++++ Input for this task

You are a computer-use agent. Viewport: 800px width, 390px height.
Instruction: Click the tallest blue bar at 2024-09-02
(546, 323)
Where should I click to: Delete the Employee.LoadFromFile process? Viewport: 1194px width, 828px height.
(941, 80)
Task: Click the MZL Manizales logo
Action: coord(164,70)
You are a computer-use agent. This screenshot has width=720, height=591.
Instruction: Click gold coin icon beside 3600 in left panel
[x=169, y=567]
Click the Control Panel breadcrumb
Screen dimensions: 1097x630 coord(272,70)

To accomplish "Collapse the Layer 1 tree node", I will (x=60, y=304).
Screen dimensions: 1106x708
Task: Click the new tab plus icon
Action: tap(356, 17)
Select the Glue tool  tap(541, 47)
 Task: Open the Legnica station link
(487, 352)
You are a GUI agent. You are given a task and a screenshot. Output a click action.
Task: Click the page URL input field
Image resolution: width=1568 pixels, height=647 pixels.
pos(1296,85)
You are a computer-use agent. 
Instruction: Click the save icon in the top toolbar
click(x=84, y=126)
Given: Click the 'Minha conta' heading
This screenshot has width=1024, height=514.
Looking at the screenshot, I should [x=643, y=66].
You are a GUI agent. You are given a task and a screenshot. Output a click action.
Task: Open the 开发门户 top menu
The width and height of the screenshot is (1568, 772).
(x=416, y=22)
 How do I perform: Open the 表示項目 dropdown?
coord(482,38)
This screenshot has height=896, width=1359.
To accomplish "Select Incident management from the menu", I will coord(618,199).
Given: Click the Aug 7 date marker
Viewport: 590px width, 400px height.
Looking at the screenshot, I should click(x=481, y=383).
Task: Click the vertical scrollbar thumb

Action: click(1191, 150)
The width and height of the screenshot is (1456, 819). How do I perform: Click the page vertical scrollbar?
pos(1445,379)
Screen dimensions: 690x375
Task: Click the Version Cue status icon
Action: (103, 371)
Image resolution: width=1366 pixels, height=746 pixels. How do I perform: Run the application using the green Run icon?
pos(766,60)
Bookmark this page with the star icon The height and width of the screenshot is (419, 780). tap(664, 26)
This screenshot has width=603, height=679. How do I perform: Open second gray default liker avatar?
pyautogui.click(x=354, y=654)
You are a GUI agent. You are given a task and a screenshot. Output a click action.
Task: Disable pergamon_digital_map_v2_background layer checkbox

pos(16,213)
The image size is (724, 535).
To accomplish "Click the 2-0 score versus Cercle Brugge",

++++++++

### Work to do
Return the records exactly as they appear, starting with the line that contains "This screenshot has height=896, width=1359." and going on through the last line of the records.

### Solution
This screenshot has height=896, width=1359.
To accomplish "Select Incident management from the menu", I will coord(618,199).
Given: Click the Aug 7 date marker
Viewport: 590px width, 400px height.
Looking at the screenshot, I should click(x=481, y=383).
Task: Click the vertical scrollbar thumb

Action: click(1191, 150)
The width and height of the screenshot is (1456, 819). How do I perform: Click the page vertical scrollbar?
pos(1445,379)
Screen dimensions: 690x375
Task: Click the Version Cue status icon
Action: (103, 371)
Image resolution: width=1366 pixels, height=746 pixels. How do I perform: Run the application using the green Run icon?
pos(766,60)
Bookmark this page with the star icon The height and width of the screenshot is (419, 780). tap(664, 26)
This screenshot has width=603, height=679. How do I perform: Open second gray default liker avatar?
pyautogui.click(x=354, y=654)
You are a GUI agent. You are given a task and a screenshot. Output a click action.
Task: Disable pergamon_digital_map_v2_background layer checkbox

pos(16,213)
The image size is (724, 535).
To accomplish "Click the 2-0 score versus Cercle Brugge",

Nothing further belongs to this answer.